Redacción (Lunes, 27-11-2017, Gaudium Press) En el lenguaje corriente se llama piedad a la virtud encargada de establecer el buen relacionamiento con Dios, el culto que le es debido. Esta virtud técnicamente se llama mejor religión. Dice la Enciclopedia Católica que estamos obligados por esta virtud a rendir culto a Dios dirigiéndole sentimientos de «adoración, alabanza, acción de gracias, lealtad y amor», que se deben trasformar en actos de adoración, oración, sacrificios, votos, oblación, entre otros.
La virtud de la religión por tanto, nos impele a acudir a la eucaristía, como acto supremo de culto que es, y a vivir en espíritu de oración y adoración, rindiendo al Creador el tributo que le es debido por justicia.
Como un grandísimo aporte a la piedad, Plinio Corrêa de Oliveira hablaba de lo que llamaríamos la piedad del pulchrum, de la belleza.
Dice Santo Tomás que la creación para ser un reflejo perfecto de Dios debería ser desigual, abundantemente desigual para reflejar las infinitas perfecciones de Dios, y así de hecho lo es. Incluso dentro de cada especie la desigualdad es abundante, ni se diga eso dentro de la especie humana, hasta llegar a la gran desigualdad angélica, en la que cada ángel es una especie distinta del otro.
Pero la desigualdad implica jerarquía, superioridad de unos seres sobre otros.
Decía pues el Dr. Plinio que la criatura humana que contempla esas desigualdades debe observar en ellas los reflejos magníficos de Dios. Cuando ve una mariposa más bella que otra debe ver en la más bella un mejor reflejo de Dios que en la anterior. Igual cuando contempla las desigualdades entre los hombres.
Así, la observación de las desigualdades -jerárquicas, pero también armónicas pues forman un conjunto- debería ser para el hombre un encanto, un deleite, pues nos están mostrando aspectos diversos de Dios.
Afirmaba el Dr. Plinio que las desigualdades son como una montaña en cuyas laderas cada piedra un poco más alta es una imagen de Dios para la piedra más baja. Y que nuestra ascensión espiritual, es decir nuestra vía de piedad, debería ser subir en la contemplación amorosa y entusiasmada de piedra en piedra, amando cada vez más la piedra más alta, más alta y luego la más alta.
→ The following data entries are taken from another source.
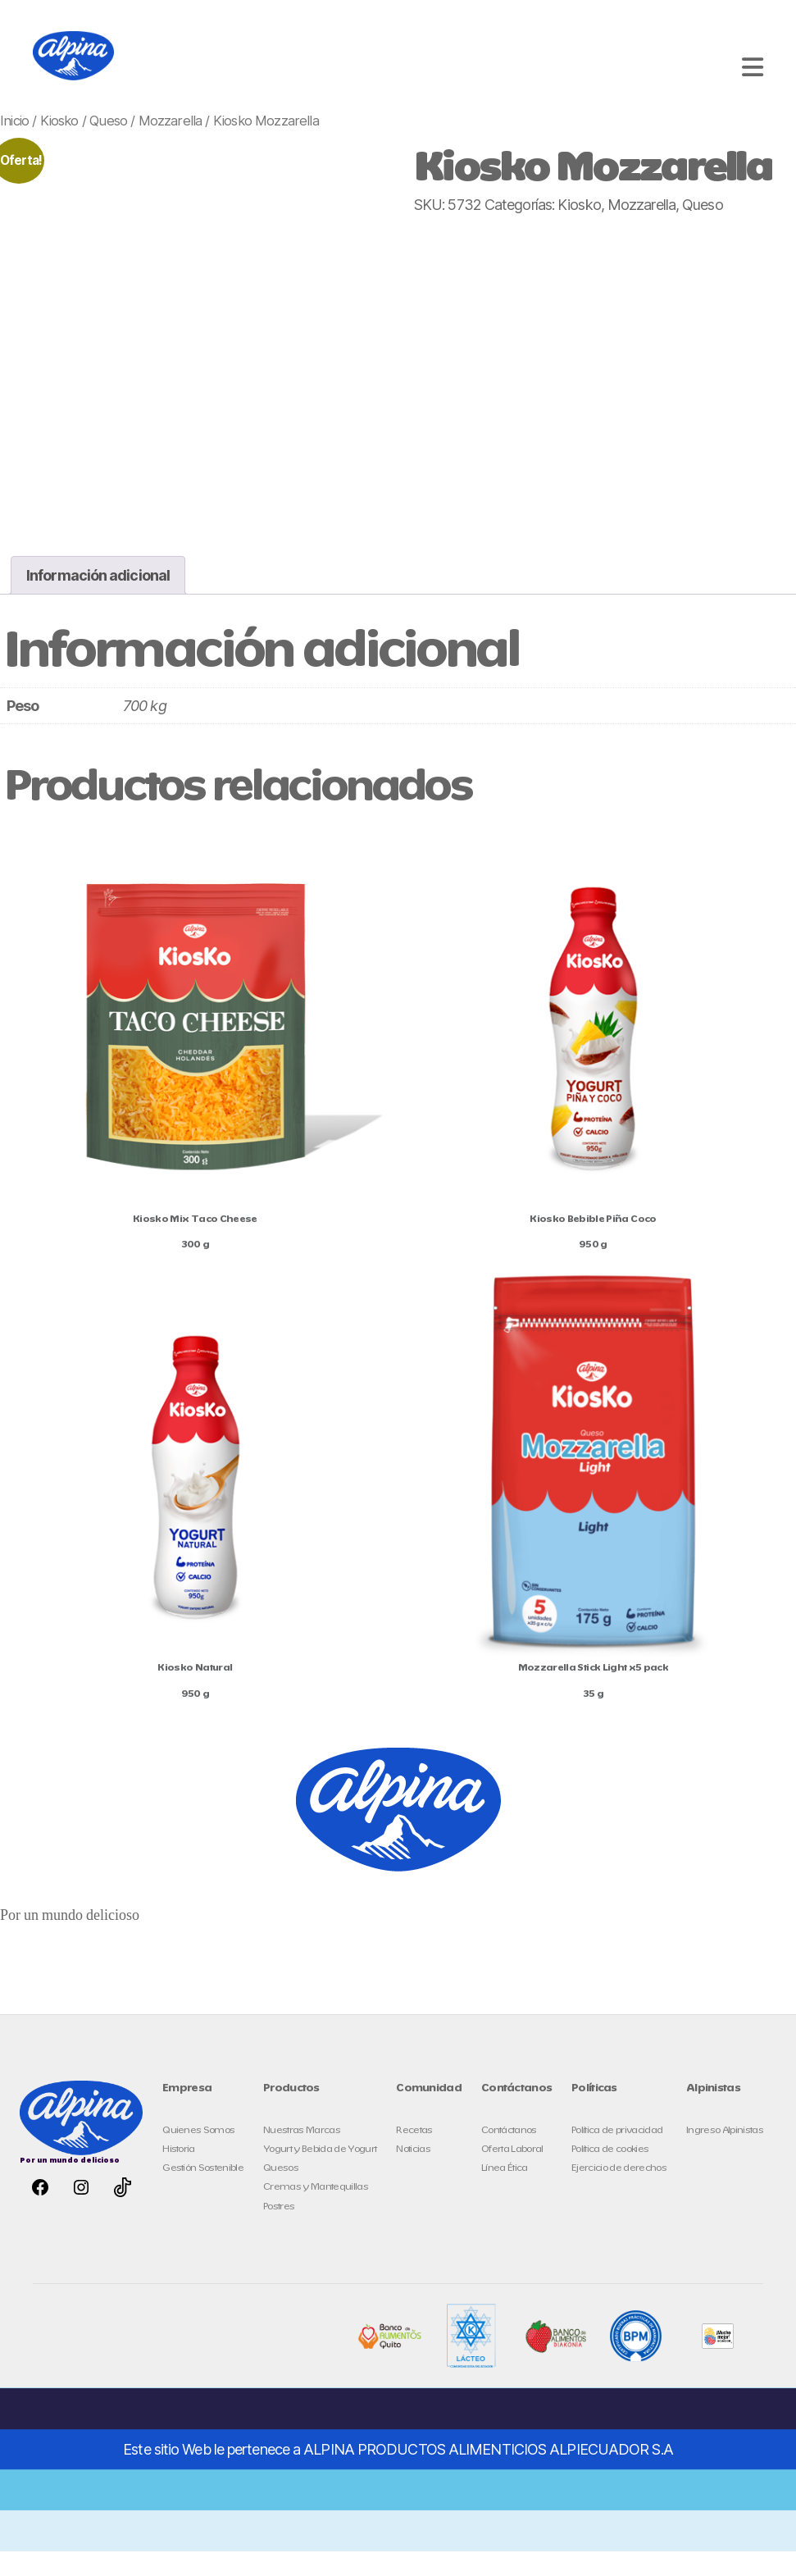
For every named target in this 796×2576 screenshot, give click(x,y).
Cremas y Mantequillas (315, 2211)
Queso (108, 145)
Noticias (413, 2173)
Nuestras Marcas (301, 2155)
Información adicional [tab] (98, 600)
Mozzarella (170, 145)
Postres (278, 2231)
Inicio (14, 145)
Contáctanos (509, 2155)
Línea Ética (504, 2192)
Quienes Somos (198, 2155)
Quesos (280, 2192)
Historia (178, 2173)
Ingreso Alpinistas (724, 2155)
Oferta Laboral (512, 2173)
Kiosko (59, 145)
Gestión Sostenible (202, 2192)
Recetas (414, 2155)
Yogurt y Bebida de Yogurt (319, 2173)
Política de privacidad (616, 2155)
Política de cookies (609, 2173)
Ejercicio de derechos (618, 2192)
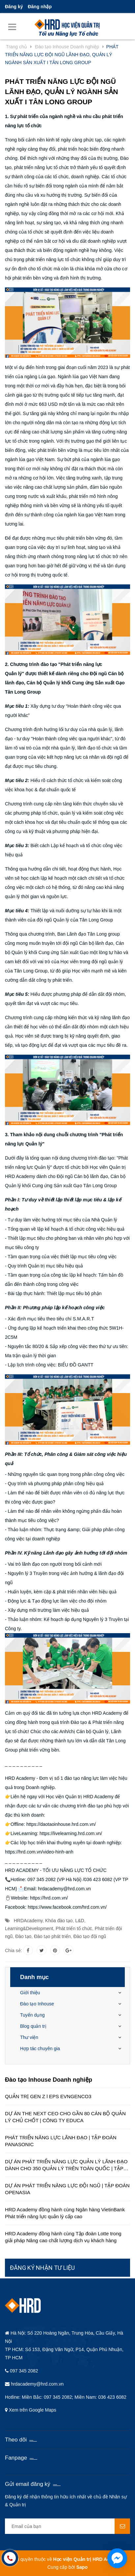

De esta manera, la creación desigual debe ser vista como una escalera que nos lleva a Dios, cuya contemplación nos acerca al Creador.
Si nos entusiasmamos con una piedra roja, más entusiasmo debemos tener con un rubí. Si nos entusiasmamos con un rubí, debemos tener más entusiasmo con el mejor de los rubís, ese de rojo profundo con el mejor de los cortes. Y así con todos los seres, pues la piedra más alta es un mayor reflejo de Dios que merece ser más amado por ser mayor.
¿Y cuando ya hayamos conocido todas las perfecciones del universo creado, se acaba la ascensión? No, en ese momento sigue la contemplación de los «posibles de Dios», la contemplación de ese rubí maravilloso inexistente en la tierra pero existente en la mente divina, al que podemos llegar con nuestra imaginación auxiliada por la gracia, un rubí por ejemplo de un rojo arquetípico, de un tamaño perfecto, de un corte sin igual.
Y cuando se realiza ese ejercicio, ahí aparece por ejemplo la humildad, pues humildad es verdad, como decía Santa Teresa, y contemplando el orden del universo sabemos que no somos sino lo que somos, ni más ni menos.
Y aparece, por ejemplo, la inocencia, pues quien contempla las perfecciones del orden del universo, se da cuenta que ese orden es magnífico, y que no puede ser quebrantado aunque a ello nos muevan las malas inclinaciones.
Y aparece también la caridad, pues Dios reflejado en el orden del universo merece ser amadísimo… Y así por delante.